Вот как он сам это вспоминает:
* Когда меня привезли в «тубанар» (отделение, где находятся заключенные с подозрением на туберкулез — прим.автора) «Матросской тишины», я не знал про диагноз. Не сообщили. У меня страшно болела спина. Чтобы мне сделали обезболивающий укол, приходовать вены резать (иначе врачи отказывались, может, не верили, что настолько мне больно). После того, как пришли с проверкой правозащитники и сотрудник УФСИН Анна Каретникова, уже проблем с обезболивающим не было. Нас даже в баню вывели помыться. А потом случилось вот что. Ночью проснулся, подошел к умывальнику попить воды и упал. Голову сильно разбил (до сих пор эту боль помню). Очнулся в реанимации. Помню, мне говорят: «Ты уже третий месяц лежишь». А им: «Как третий месяц? Я думал, я два дня тут». А после опять впал в беспамятство.

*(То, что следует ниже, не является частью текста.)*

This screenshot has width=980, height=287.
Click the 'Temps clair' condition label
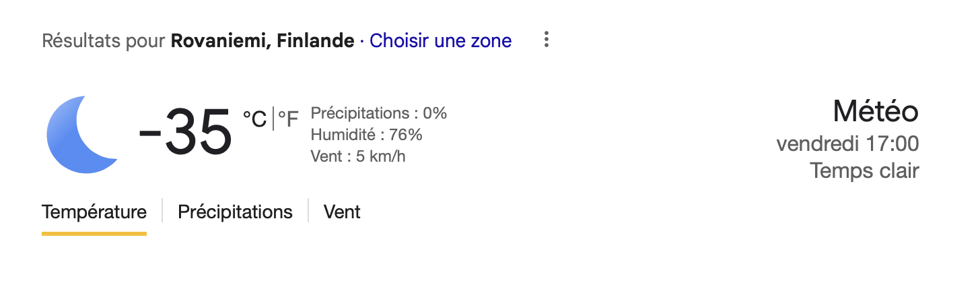coord(864,170)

Ислам говорит, что помнит, как просил гамбургер в момент забытья. Ему ничего не хотелось — ни есть, ни пить. Но вот почему-то сказал про гамбургер. Может быть, потому что в тюрьме это недоступная роскошь, мечта. Правозащитники тогда думали о том, что хорошо бы исполнить желание умирающего (а тогда никто не сомневался, что он скоро покинет этот мир). Но как это сделать? Как член ОНК, я приносила в СИЗО конверты, ручки, открытки, лекарства и вещи для заключенных. Но все они проходили контроль прежде, чем попадали в руки к самым несчастным сидельцам. А с гамбургером меня не то что в палату, никто бы в само СИЗО не пустил. Ане Каретниковой, на тот момент сотруднику УФСИН, удалось принести «заветный» фастфуд. Ислам тогда то ли только откусил от гамбургера, то ли вообще лишь подержал его в руке и понюхал. Есть он не мог. Но для него этот чудо-гамбургер было проявление божьей милости и доказательство, что все возможно, а раз так, то не нужно сдаваться.

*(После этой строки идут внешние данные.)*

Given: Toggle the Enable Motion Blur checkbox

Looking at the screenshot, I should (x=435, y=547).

Начальник больницы Александр Кравченко направил Ислама на медосвидетельствование согласно Постановлению Правительства № 3 (где содержится список болезней, препятствующих нахождению под стражей). В гражданской больнице комиссия признала: у него есть недуг, который прописан в перечне. И суд вынес решение — освободить. К этому моменту Ислам уже никого не узнал, все время бредил. Правозащитники сумели найти в Чечне его маму, она приехала забрать сына. Женщина увезла его домой, как все думали, — умирать. Через несколько дней она позвонила, сказала, что сын никого не узнает. С тех пор об Исламе мы ничего не слышали. Позвонить матери боялись…
И вот «звонок с того света».
— Это я, живой! — говорит Ислам. — Спасибо вам, и Анне, и доктору Кравченко! Мне сделали операцию на позвоночнике, вставили титановую пластину. Первая группа по инвалидности, продолжаю лечиться. Но я живой!!! И у меня родились близнецы!

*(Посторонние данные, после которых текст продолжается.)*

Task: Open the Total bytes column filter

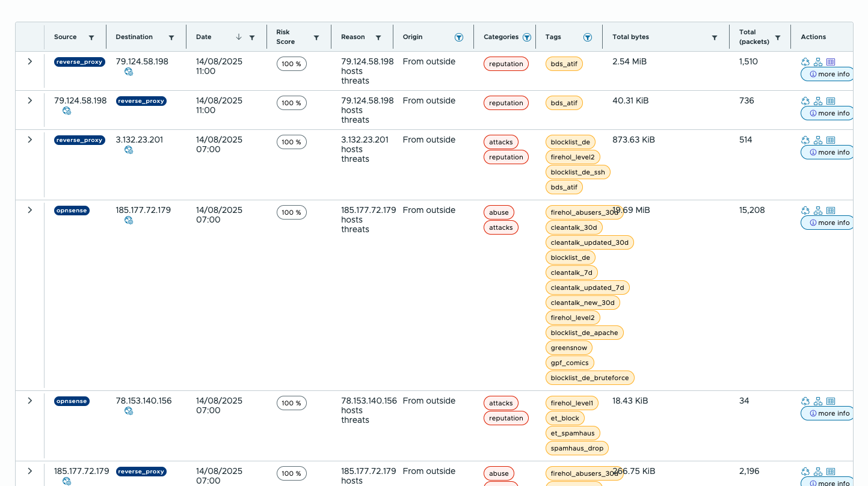Action: point(715,37)
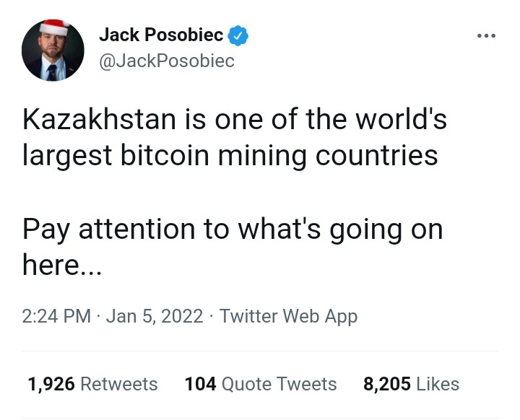The height and width of the screenshot is (420, 520).
Task: Open the three-dot more options menu
Action: pos(485,36)
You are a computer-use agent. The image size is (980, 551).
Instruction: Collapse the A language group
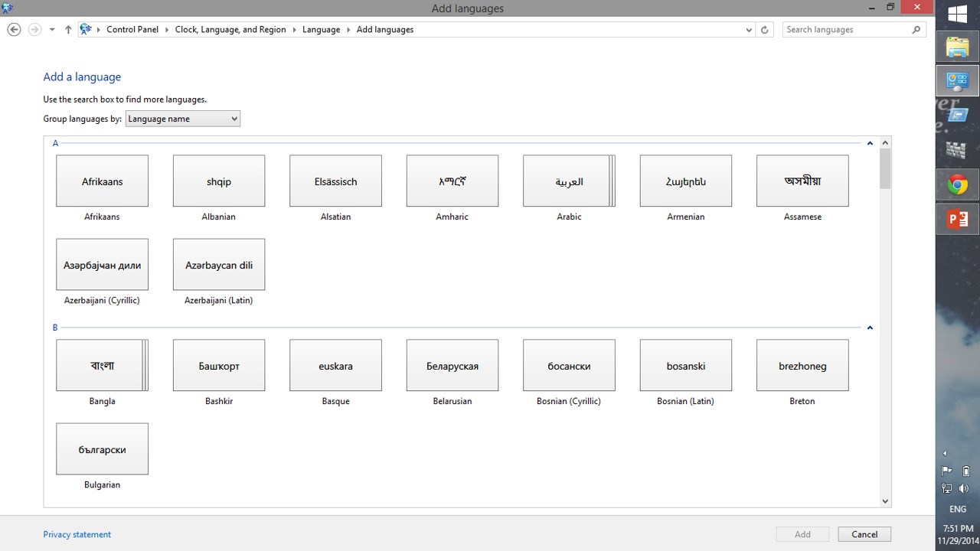click(x=870, y=143)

Самое страшное, что может произойти в жизни тяжело больного человека, — это когда у него отбирают надежду. На свободе больной может поменять врача, больницу, методы лечения. В СИЗО такой возможности нет и быть не может. Вот почему так важно «актировать» тех, у кого есть тяжелое заболевание. Ислам не знал, разумеется, что чуть позже доктора Кравченко обвинили в том, что он освобождал тяжелобольных пациентов, чтобы «разгрузить СИЗО Москвы и тем самым выслужиться перед руководством» (такая формулировка в обвинительном заключении). Суд назначил ему ю 7 лет колонии. С тех пор тюремные врачи, боясь повторения этой истории и уголовной ответственности, не хотят освобождать арестантов, которые могут умереть.